### The data
----------------

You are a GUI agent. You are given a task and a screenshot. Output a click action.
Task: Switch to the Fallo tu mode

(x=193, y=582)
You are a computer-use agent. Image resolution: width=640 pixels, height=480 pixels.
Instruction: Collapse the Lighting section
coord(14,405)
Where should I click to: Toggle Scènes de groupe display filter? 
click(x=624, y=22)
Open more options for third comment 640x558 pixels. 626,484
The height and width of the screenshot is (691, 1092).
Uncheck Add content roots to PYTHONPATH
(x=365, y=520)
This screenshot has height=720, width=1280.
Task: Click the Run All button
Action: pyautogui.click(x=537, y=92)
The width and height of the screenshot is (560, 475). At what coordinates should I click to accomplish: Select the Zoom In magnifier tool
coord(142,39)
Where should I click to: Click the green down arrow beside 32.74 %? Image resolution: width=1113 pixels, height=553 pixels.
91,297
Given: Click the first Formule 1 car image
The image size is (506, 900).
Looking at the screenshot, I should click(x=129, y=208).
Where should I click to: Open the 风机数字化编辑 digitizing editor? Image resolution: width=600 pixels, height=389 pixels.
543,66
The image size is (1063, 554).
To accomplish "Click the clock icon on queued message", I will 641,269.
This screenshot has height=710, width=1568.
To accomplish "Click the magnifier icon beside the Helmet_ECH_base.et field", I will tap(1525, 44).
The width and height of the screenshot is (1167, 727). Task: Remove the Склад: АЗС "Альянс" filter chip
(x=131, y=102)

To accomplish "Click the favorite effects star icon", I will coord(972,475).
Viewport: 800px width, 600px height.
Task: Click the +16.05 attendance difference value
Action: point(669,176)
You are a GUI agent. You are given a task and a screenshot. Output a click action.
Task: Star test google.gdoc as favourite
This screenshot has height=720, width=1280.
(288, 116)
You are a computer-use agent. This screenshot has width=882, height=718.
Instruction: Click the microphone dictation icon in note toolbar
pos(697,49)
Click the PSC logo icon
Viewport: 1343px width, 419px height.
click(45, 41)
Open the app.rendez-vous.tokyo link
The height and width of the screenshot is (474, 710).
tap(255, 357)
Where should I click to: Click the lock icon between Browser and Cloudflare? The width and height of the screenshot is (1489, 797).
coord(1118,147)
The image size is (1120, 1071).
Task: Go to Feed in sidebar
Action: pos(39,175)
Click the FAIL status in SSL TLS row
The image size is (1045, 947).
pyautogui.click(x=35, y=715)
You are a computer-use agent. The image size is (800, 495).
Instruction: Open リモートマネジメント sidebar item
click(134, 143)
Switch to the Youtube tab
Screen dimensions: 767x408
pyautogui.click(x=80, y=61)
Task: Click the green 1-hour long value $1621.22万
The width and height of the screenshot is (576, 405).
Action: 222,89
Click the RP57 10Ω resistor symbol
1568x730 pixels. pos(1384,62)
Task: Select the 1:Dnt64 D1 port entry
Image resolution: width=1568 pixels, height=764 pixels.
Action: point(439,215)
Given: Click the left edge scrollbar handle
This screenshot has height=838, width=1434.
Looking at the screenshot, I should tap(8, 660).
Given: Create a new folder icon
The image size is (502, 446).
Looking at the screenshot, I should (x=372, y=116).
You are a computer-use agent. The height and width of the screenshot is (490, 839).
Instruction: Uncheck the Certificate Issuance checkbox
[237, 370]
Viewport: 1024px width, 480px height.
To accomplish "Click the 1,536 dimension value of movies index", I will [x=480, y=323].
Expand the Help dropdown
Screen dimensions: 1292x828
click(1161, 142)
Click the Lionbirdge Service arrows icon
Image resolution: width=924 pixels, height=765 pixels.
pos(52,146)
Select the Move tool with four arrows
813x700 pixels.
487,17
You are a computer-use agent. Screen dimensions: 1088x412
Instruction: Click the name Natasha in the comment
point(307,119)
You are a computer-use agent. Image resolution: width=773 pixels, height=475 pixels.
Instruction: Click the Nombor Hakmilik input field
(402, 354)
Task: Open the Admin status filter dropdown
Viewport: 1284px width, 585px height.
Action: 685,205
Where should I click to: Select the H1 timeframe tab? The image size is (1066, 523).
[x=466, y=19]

----------------

### Required work
Every record should be given again exactly.

### Written response
You are a GUI agent. You are given a task and a screenshot. Output a click action.
Task: Switch to the Fallo tu mode

(x=193, y=582)
You are a computer-use agent. Image resolution: width=640 pixels, height=480 pixels.
Instruction: Collapse the Lighting section
coord(14,405)
Where should I click to: Toggle Scènes de groupe display filter? 
click(x=624, y=22)
Open more options for third comment 640x558 pixels. 626,484
The height and width of the screenshot is (691, 1092).
Uncheck Add content roots to PYTHONPATH
(x=365, y=520)
This screenshot has height=720, width=1280.
Task: Click the Run All button
Action: pyautogui.click(x=537, y=92)
The width and height of the screenshot is (560, 475). At what coordinates should I click to accomplish: Select the Zoom In magnifier tool
coord(142,39)
Where should I click to: Click the green down arrow beside 32.74 %? Image resolution: width=1113 pixels, height=553 pixels.
91,297
Given: Click the first Formule 1 car image
The image size is (506, 900).
Looking at the screenshot, I should click(x=129, y=208).
Where should I click to: Open the 风机数字化编辑 digitizing editor? Image resolution: width=600 pixels, height=389 pixels.
543,66
The image size is (1063, 554).
To accomplish "Click the clock icon on queued message", I will 641,269.
This screenshot has height=710, width=1568.
To accomplish "Click the magnifier icon beside the Helmet_ECH_base.et field", I will tap(1525, 44).
The width and height of the screenshot is (1167, 727). Task: Remove the Склад: АЗС "Альянс" filter chip
(x=131, y=102)

To accomplish "Click the favorite effects star icon", I will coord(972,475).
Viewport: 800px width, 600px height.
Task: Click the +16.05 attendance difference value
Action: point(669,176)
You are a GUI agent. You are given a task and a screenshot. Output a click action.
Task: Star test google.gdoc as favourite
This screenshot has height=720, width=1280.
(288, 116)
You are a computer-use agent. This screenshot has width=882, height=718.
Instruction: Click the microphone dictation icon in note toolbar
pos(697,49)
Click the PSC logo icon
Viewport: 1343px width, 419px height.
click(45, 41)
Open the app.rendez-vous.tokyo link
The height and width of the screenshot is (474, 710).
tap(255, 357)
Where should I click to: Click the lock icon between Browser and Cloudflare? The width and height of the screenshot is (1489, 797).
coord(1118,147)
The image size is (1120, 1071).
Task: Go to Feed in sidebar
Action: pos(39,175)
Click the FAIL status in SSL TLS row
The image size is (1045, 947).
pyautogui.click(x=35, y=715)
You are a computer-use agent. The image size is (800, 495).
Instruction: Open リモートマネジメント sidebar item
click(134, 143)
Switch to the Youtube tab
Screen dimensions: 767x408
pyautogui.click(x=80, y=61)
Task: Click the green 1-hour long value $1621.22万
The width and height of the screenshot is (576, 405).
Action: 222,89
Click the RP57 10Ω resistor symbol
1568x730 pixels. pos(1384,62)
Task: Select the 1:Dnt64 D1 port entry
Image resolution: width=1568 pixels, height=764 pixels.
Action: point(439,215)
Given: Click the left edge scrollbar handle
This screenshot has height=838, width=1434.
Looking at the screenshot, I should tap(8, 660).
Given: Create a new folder icon
The image size is (502, 446).
Looking at the screenshot, I should (x=372, y=116).
You are a computer-use agent. The height and width of the screenshot is (490, 839).
Instruction: Uncheck the Certificate Issuance checkbox
[237, 370]
Viewport: 1024px width, 480px height.
To accomplish "Click the 1,536 dimension value of movies index", I will [x=480, y=323].
Expand the Help dropdown
Screen dimensions: 1292x828
click(1161, 142)
Click the Lionbirdge Service arrows icon
Image resolution: width=924 pixels, height=765 pixels.
pos(52,146)
Select the Move tool with four arrows
813x700 pixels.
487,17
You are a computer-use agent. Screen dimensions: 1088x412
Instruction: Click the name Natasha in the comment
point(307,119)
You are a computer-use agent. Image resolution: width=773 pixels, height=475 pixels.
Instruction: Click the Nombor Hakmilik input field
(402, 354)
Task: Open the Admin status filter dropdown
Viewport: 1284px width, 585px height.
Action: 685,205
Where should I click to: Select the H1 timeframe tab? The image size is (1066, 523).
[x=466, y=19]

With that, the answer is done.